— START —
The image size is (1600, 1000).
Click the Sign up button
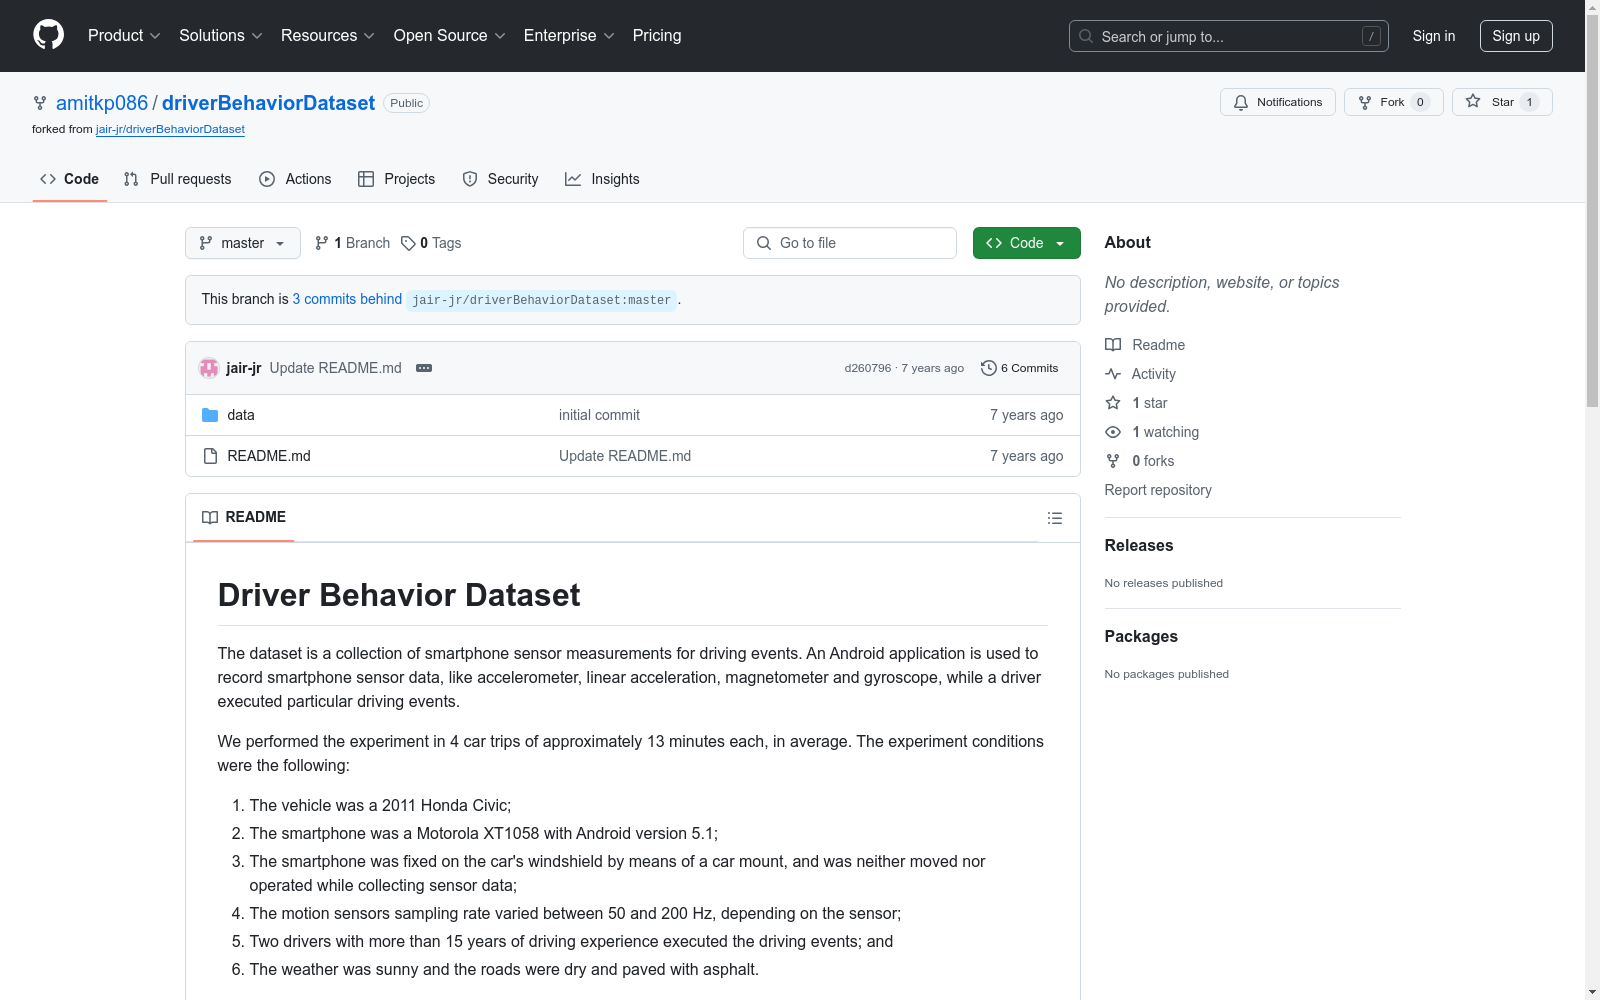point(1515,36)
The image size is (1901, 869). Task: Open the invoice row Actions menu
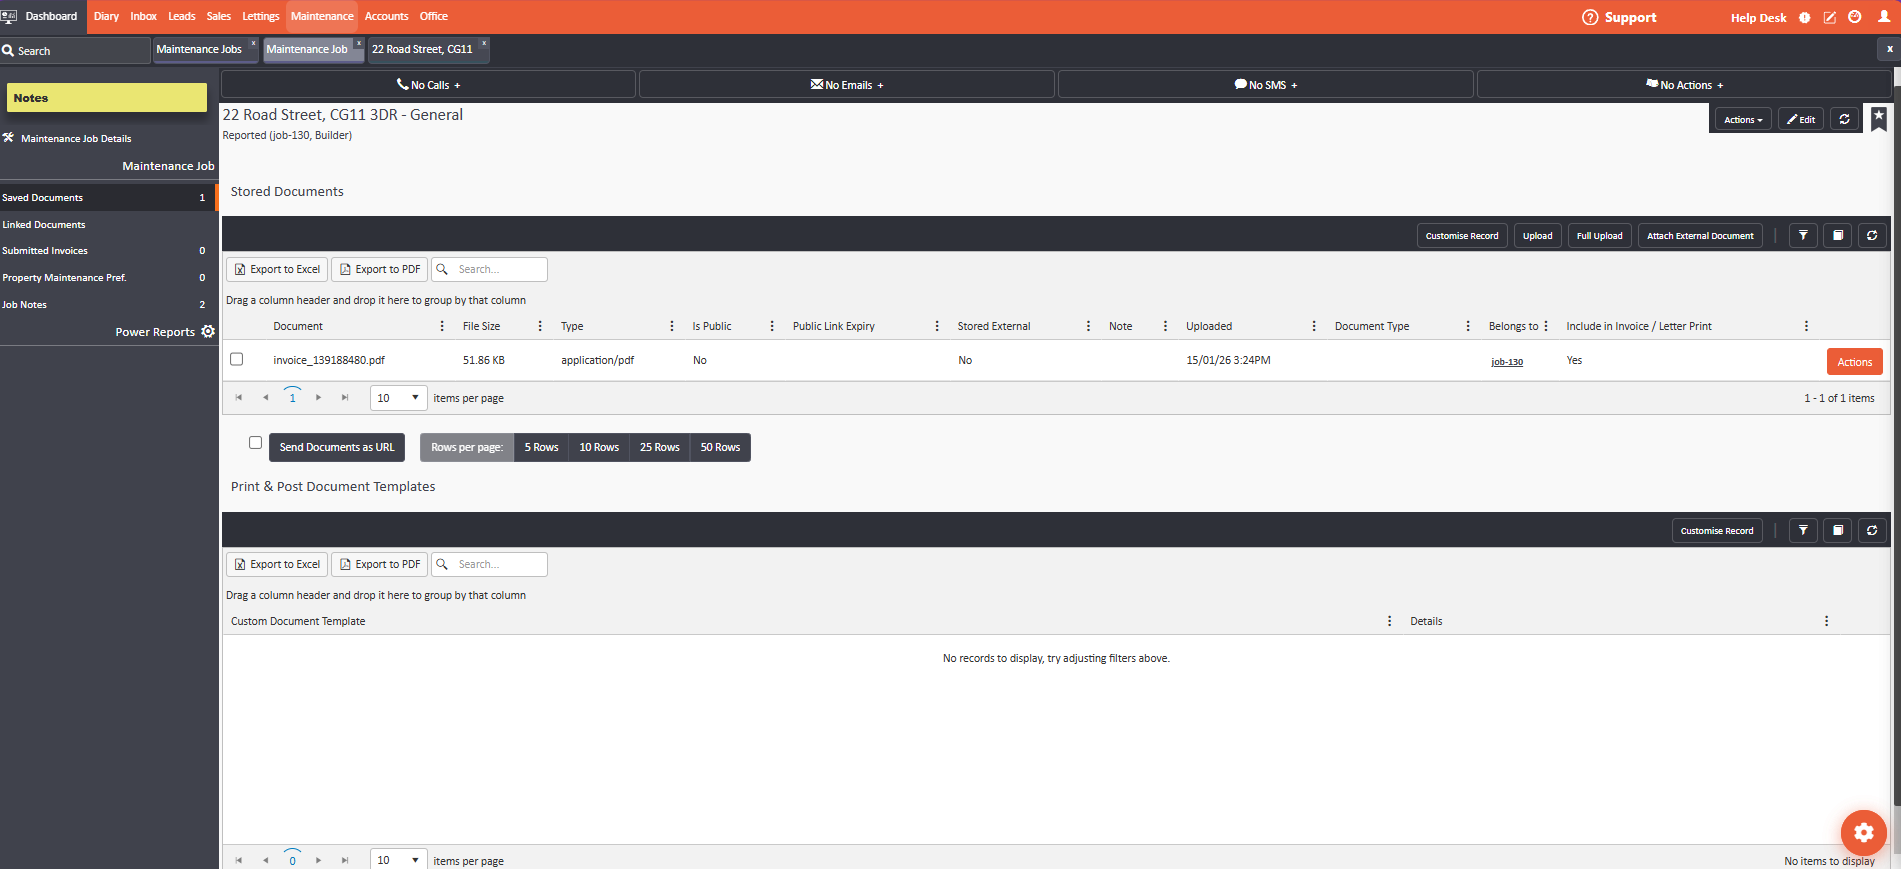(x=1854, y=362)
— END —
» **Directive**:
Turn the entries above into a two-column CSV with the headers instruction and coordinates. Give one row per entry, put each value in a single quoted field with line breaks replaced by spaces, and leave out the pictures.

» **Final result**:
instruction,coordinates
"The image size is (1600, 1000). Click the Sign up button","point(1515,36)"
"The image size is (1901, 869). Task: Open the invoice row Actions menu","(x=1854, y=362)"